#### [What is expected]
The whole listing needs to be returned exactly as it appears.

#### [Input]
◆ ◆ ◆ ◆ ◆

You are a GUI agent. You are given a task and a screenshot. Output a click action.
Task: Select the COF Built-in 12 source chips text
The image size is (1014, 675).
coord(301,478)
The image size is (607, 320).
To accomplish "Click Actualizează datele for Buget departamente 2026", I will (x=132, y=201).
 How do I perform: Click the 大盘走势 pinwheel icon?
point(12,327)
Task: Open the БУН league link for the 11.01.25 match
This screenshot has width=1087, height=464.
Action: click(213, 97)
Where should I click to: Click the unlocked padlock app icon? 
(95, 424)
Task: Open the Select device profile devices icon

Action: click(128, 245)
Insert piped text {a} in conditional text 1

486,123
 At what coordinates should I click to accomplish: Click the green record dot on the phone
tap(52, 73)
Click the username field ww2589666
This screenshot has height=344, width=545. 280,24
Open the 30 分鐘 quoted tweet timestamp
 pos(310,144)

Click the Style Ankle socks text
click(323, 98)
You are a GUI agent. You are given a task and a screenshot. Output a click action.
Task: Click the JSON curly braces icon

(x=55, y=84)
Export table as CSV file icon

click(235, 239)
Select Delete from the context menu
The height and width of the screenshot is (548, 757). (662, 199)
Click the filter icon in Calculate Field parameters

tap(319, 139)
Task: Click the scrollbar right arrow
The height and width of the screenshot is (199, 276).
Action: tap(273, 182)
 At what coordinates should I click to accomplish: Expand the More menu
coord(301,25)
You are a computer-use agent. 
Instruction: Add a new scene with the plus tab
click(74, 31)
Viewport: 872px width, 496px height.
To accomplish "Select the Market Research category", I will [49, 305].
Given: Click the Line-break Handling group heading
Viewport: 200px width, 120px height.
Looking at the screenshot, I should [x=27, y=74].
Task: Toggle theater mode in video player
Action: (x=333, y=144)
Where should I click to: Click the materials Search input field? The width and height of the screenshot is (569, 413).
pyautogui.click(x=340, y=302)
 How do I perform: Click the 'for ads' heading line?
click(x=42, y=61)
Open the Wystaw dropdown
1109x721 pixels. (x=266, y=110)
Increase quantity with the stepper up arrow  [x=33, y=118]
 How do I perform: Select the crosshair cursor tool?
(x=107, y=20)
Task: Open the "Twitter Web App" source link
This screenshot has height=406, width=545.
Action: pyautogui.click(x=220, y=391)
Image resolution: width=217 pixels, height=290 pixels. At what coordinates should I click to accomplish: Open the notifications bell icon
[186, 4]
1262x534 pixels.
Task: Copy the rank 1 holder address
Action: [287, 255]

◆ ◆ ◆ ◆ ◆

#### [Output for this exercise]
You are a GUI agent. You are given a task and a screenshot. Output a click action.
Task: Select the COF Built-in 12 source chips text
The image size is (1014, 675).
coord(301,478)
The image size is (607, 320).
To accomplish "Click Actualizează datele for Buget departamente 2026", I will (x=132, y=201).
 How do I perform: Click the 大盘走势 pinwheel icon?
point(12,327)
Task: Open the БУН league link for the 11.01.25 match
This screenshot has width=1087, height=464.
Action: click(213, 97)
Where should I click to: Click the unlocked padlock app icon? 
(95, 424)
Task: Open the Select device profile devices icon

Action: click(128, 245)
Insert piped text {a} in conditional text 1

486,123
 At what coordinates should I click to accomplish: Click the green record dot on the phone
tap(52, 73)
Click the username field ww2589666
This screenshot has height=344, width=545. 280,24
Open the 30 分鐘 quoted tweet timestamp
 pos(310,144)

Click the Style Ankle socks text
click(323, 98)
You are a GUI agent. You are given a task and a screenshot. Output a click action.
Task: Click the JSON curly braces icon

(x=55, y=84)
Export table as CSV file icon

click(235, 239)
Select Delete from the context menu
The height and width of the screenshot is (548, 757). (662, 199)
Click the filter icon in Calculate Field parameters

tap(319, 139)
Task: Click the scrollbar right arrow
The height and width of the screenshot is (199, 276).
Action: tap(273, 182)
 At what coordinates should I click to accomplish: Expand the More menu
coord(301,25)
You are a computer-use agent. 
Instruction: Add a new scene with the plus tab
click(74, 31)
Viewport: 872px width, 496px height.
To accomplish "Select the Market Research category", I will [49, 305].
Given: Click the Line-break Handling group heading
Viewport: 200px width, 120px height.
Looking at the screenshot, I should [x=27, y=74].
Task: Toggle theater mode in video player
Action: (x=333, y=144)
Where should I click to: Click the materials Search input field? The width and height of the screenshot is (569, 413).
pyautogui.click(x=340, y=302)
 How do I perform: Click the 'for ads' heading line?
click(x=42, y=61)
Open the Wystaw dropdown
1109x721 pixels. (x=266, y=110)
Increase quantity with the stepper up arrow  [x=33, y=118]
 How do I perform: Select the crosshair cursor tool?
(x=107, y=20)
Task: Open the "Twitter Web App" source link
This screenshot has height=406, width=545.
Action: pyautogui.click(x=220, y=391)
Image resolution: width=217 pixels, height=290 pixels. At what coordinates should I click to accomplish: Open the notifications bell icon
[186, 4]
1262x534 pixels.
Task: Copy the rank 1 holder address
Action: [287, 255]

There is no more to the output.